In terms of investing, here’s some back-of-the-napkin technical analysis I did, just drawing a big ol’ line from the stock market peak before the Great Recession to today. These numbers are adjusted for inflation.



It seems to me that the investment community, when voting with its money, thinks the economy is basically fine. Stancilism triumphs. If you think people are really suffering out there much worse than Stancil admits, you should probably bet on a recession coming soon and short the market.


EC-2021: How should the liberal arts argue for their value? Arguing for economic value seems probably true, but (1) it's unclear that will remain true, (2) seems to concede that college is about job training which they don't really want to do and (3) doesn't seem to be believed, regardless of truth.


I've said a couple of times that we need more “public intellectuals” to argue for/demonstrate the value proposition of the liberal arts, but I'm wondering if this is actually true.


I’ve said this before, but I think there’s just a big divergence between what most people see as potentially valuable in the liberal arts and what most humanities faculty think is valuable and important.


But any modern society has a lot of educated professionals. Many of them are technical specialists (engineers, scientists, doctors) and some of them aren’t (lawyers, teachers, middle managers), but they form a sort of collective social elite. And I think it’s not that hard to persuade people that over and above the specific skills members of this elite need to do their jobs, it’s good for them to be inculcated with a sense of the values of American civilization. That involves understanding our American political history, but also the history of proto-constitutionalism in England and the classical republics than the founders looked to as inspiration. A particular sense of religious freedom is an important part of the story of America, and while that’s not a sectarian point (the point is religious freedom!), the fact is also that as a historical matter, the American concept of religious freedom develops out of the specific circumstances of the Protestant Reformation.


So you have an important sequence of historical events — from Greece to Rome to “the Dark Ages” and the Renaissance and Reformation and the founding of America. You have a philosophical lineage from Plato and Aristotle to Hobbes and Locke and Mill and Rawls.


And you have literary and artistic cultures that were informed by these historical and intellectual trends and that also informed them.
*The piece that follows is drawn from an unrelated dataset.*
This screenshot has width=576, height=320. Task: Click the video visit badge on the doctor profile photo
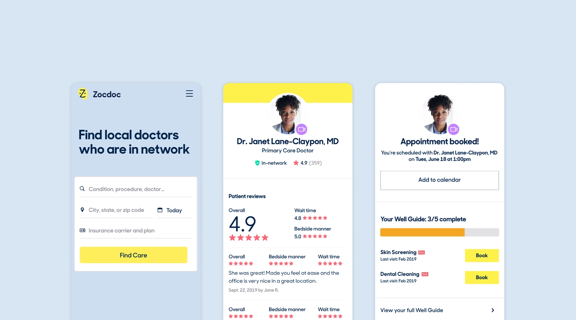point(302,129)
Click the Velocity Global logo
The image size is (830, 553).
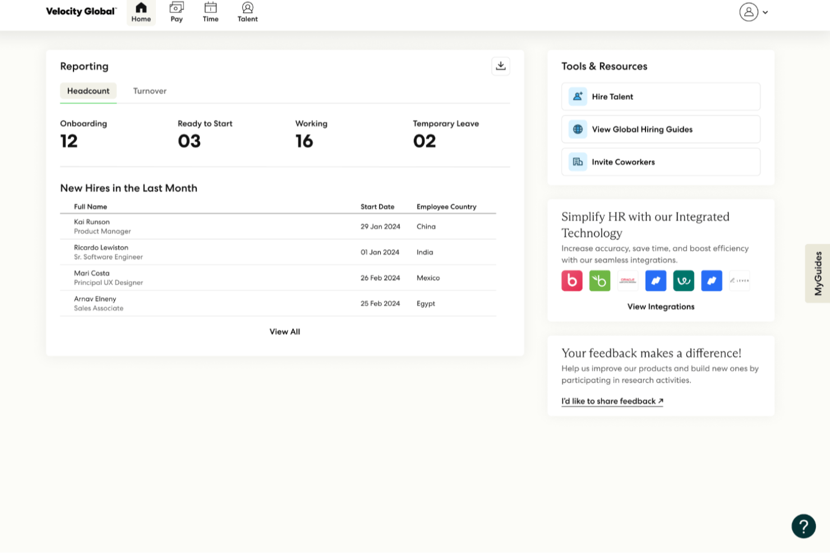(80, 11)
And you have traditionally had a belief that it is important for important people to be broadly educated in these themes. But while I think that kind of traditional broad liberal education would of course involve some exposure to radical critics of Anglo-American liberal capitalism (it’s good to be well-informed) and perhaps even a smattering of instructors who endorse the radical critiques (it’s good to sit in rooms and listen to smart people with ideas you don’t agree with), the current trends on campus are toward an atmosphere where the radical criticism predominates. And as the critical theories themselves would tell you, there’s no way Anglo-American liberal capitalist society is going to sustain generous financial support for institutions whose self-ascribed mission is to undermine faith in the main underpinnings of society.